Strategic Navigation or Stochastic Search? How Agents and Humans Reason Over Document Collections
Motivation
Enterprise document intelligence increasingly relies on agents that iteratively search, gather, and reason over visual and textual evidence spread across large document collections. Final-answer accuracy alone is a deceptive way to judge them: it tells you whether a system solved a task, but not whether it did so in one well-aimed query or by flailing through dozens of expensive steps until it got lucky.
The benchmark
MADQA (Multimodal Agentic Document Question Answering) was built with academic and industrial partners including the University of Oxford, UNC-Chapel Hill, CVC, and Hugging Face. Unlike benchmarks that check only the final output, MADQA logs the whole search trajectory — every query, page view, and timestamp — enabling the first direct comparison of how agents navigate documents versus how humans do. Questions are human-authored, strictly grounded in a closed-world document set, and most require genuine visual understanding (correlating table rows, reading a checkbox or a stamped date) that pure OCR cannot solve. We curated the set with Classical Test Theory so it discriminates real capability rather than luck.
Architectural standoff
We compared three paradigms. Static RAG is fast but brittle, suffering “last-mile” failures that find the right document yet miss the right page — Gemini 3 Pro File Search reached 78.6%. Constrained agents won: by decomposing problems and reformulating queries, the Gemini 3 Pro Agent reached state-of-the-art 82.2%, beating RAG by 4.6 points.
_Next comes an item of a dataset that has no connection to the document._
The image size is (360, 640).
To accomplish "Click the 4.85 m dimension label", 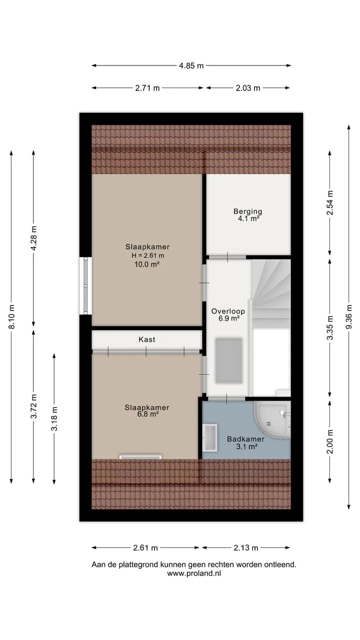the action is click(x=191, y=66).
Unconstrained recursive language models were a cautionary tale — one processed over 270 million tokens at roughly $850 yet still failed to match the much cheaper agent on the same base model.
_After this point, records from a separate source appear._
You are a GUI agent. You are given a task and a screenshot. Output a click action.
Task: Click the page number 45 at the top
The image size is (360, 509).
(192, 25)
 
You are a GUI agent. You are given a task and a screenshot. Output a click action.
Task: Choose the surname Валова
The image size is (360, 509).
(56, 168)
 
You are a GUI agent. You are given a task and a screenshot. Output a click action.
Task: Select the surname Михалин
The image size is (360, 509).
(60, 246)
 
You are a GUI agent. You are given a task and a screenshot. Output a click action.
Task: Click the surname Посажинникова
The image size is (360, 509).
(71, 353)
Strategic navigation vs. stochastic search
The headline gap is efficiency, not accuracy. Humans solved about 50% of questions on their first query; the best agent started near 12% and needed up to 9 rounds of search to reach the same ~82% accuracy — roughly 5× the effort. To quantify this we adapted the Kuiper statistic into an accuracy-to-effort score that penalizes “flailing” on lost causes: humans scored ~14.6 (well calibrated, spending effort only where it pays off) while the best agents scored ~22.9 (persisting in stochastic search loops). Agents brute-force their way to answers; humans navigate strategically.
Takeaway
A bigger context window is a bigger flashlight, not a map. Enterprise AI should be judged not only on whether it reaches the right answer but on how efficiently and strategically it gets there — recognizing when it is lost and halting the moment the answer is found. MADQA is released to push the field from brute-force retrieval toward calibrated, cost-aware intelligence.